* **Brief**: In the entries below, count the lines that include the word "Toggle" and reply with the number alone.
(Data provided begins)
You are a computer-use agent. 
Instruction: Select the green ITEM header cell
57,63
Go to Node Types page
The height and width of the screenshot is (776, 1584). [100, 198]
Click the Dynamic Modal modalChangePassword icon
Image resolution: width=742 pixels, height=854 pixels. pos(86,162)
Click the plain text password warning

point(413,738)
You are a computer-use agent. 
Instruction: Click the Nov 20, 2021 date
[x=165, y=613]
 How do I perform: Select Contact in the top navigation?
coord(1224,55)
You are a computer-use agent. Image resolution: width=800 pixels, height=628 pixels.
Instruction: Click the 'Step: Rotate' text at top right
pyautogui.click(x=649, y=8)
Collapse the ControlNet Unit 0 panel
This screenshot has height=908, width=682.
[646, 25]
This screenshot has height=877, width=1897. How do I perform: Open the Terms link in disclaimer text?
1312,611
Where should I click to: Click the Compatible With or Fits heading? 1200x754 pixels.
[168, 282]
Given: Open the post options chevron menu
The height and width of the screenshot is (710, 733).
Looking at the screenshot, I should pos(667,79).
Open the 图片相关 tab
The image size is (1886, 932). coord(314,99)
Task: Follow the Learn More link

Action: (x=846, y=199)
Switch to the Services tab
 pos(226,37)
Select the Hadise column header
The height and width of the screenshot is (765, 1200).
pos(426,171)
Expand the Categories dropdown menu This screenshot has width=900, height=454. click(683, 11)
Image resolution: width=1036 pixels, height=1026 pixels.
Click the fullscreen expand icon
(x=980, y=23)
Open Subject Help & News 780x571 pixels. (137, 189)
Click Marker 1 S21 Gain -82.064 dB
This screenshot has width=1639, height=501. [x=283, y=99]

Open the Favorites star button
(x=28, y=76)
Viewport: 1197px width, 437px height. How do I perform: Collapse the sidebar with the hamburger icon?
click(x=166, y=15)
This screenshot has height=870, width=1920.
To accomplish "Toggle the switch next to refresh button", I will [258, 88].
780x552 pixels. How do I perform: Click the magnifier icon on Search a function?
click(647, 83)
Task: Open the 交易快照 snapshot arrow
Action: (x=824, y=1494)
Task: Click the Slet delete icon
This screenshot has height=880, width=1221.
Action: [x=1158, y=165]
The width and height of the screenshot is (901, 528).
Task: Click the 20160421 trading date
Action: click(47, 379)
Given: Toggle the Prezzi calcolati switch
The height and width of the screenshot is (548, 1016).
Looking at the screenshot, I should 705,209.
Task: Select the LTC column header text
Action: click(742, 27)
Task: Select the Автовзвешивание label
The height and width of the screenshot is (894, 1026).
(Data provided ends)
* **Task output**: 2